Relax wrote:Somtaaw wrote:
Well, time,control links and efficiency.
Your average CA/BC has a reload on broadside tubes of what, 6 to 8 seconds per tube? So even a Nike-class (off-bore firing excluded) is only going to be throwing 50 missiles every, say 20 seconds, from each broadside. In that same 20 seconds, you've deployed a triple pattern of 6 pods per pattern, 144 missiles (assuming Apollo) or 252 missiles (assuming BCP). Even with off-bore, a Nike class firing delayed activation double broadsides is now only pushing 100 missiles, which is still only 2/3 of what Apollo pods are putting into space.
But excluding the raw numbers, efficiency is a big issue. Your ship's travelling at 400-600 gravities, and unless you're tractoring every single missile as you float them out, they're strung out like a breadcrumb line behind you. That's going to require one helluva lot of control link time just to guide them for simultaneous Time-on-Target. Which means you're getting less time to concentrate on boosting your penaid efficiency, which means your over-sized broadside salvo's are now less efficient because you're focusing more on salvo size and less on actually hitting what you're shooting at.
Strawman? Offbore is excluded? What possible justification do you have for this Juxtaposition?
Read more carefully then, I did a sample of both off-bore excluded and included for analysis purposes. A Nike class can fire essentially "quadruple" broadsides, which in actuality is a delayed double broadside, from both broadsides, 50 broadside tubes doubled is 100 missiles. Which is exactly what I pointed out, any other ship all the way back to the CL Fearless could do delayed activation double broadsides, you still can't push out missiles as fast as pods do. The only ships that could, were missile heavy superdreadnoughts, that in a single launch could put 60 missiles into space, which means Gryphon's and maybe Sphinx class and that's it, maybe one of the Andermani SD's could we never got a detailed count of how many their "missile heavy" design had for tubes.

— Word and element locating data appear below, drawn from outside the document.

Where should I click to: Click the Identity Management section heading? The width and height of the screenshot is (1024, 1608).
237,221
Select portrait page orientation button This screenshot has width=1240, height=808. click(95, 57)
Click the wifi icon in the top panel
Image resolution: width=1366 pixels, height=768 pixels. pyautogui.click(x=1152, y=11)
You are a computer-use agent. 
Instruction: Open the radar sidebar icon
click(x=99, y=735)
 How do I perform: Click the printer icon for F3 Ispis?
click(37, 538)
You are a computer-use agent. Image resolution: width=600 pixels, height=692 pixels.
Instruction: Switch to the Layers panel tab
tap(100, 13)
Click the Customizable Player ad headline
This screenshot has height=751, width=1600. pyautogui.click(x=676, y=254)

Relax wrote:Who cares if your missiles are floating out behind? Your point on the speed of light not working behind your ship, but only in the direction you wish to fire is laughably absurd. The only information said missiles need is a coordinate. That is all. So, no, your penaid efficiency has zilch to do with a string bean.
And you should care about missiles being strong along. You're accelerating at 500 gravities, and if you release one missile per tube every 12 seconds, how far are your missiles strung along? I don't have a handy spreadsheet for this, so if my math is wrong please forgive, but it looks to be around every 416m you'd be leaving a missile? Can someone confirm that number?
And that's still assuming that floating your missiles out doesn't get them vaporized by your own wedge as you keep accelerating. Unless you're accelerating 180 degrees AWAY from your intended target, and you're only dropping missiles for a short time, you can no longer guarantee getting 100% of your SDMs to even reach attack range with time left for terminal maneuvers or deceptive attack runs.
Now if we're talking just kicking MDM's out of the tubes, you're completely right, stringing them along as fast as you can cycle your tubes won't matter to something with anywhere from two to four full drive packages. You can use multiple drives to get them all accelerating into a group, then go ballistic and reserve final drives for their terminals.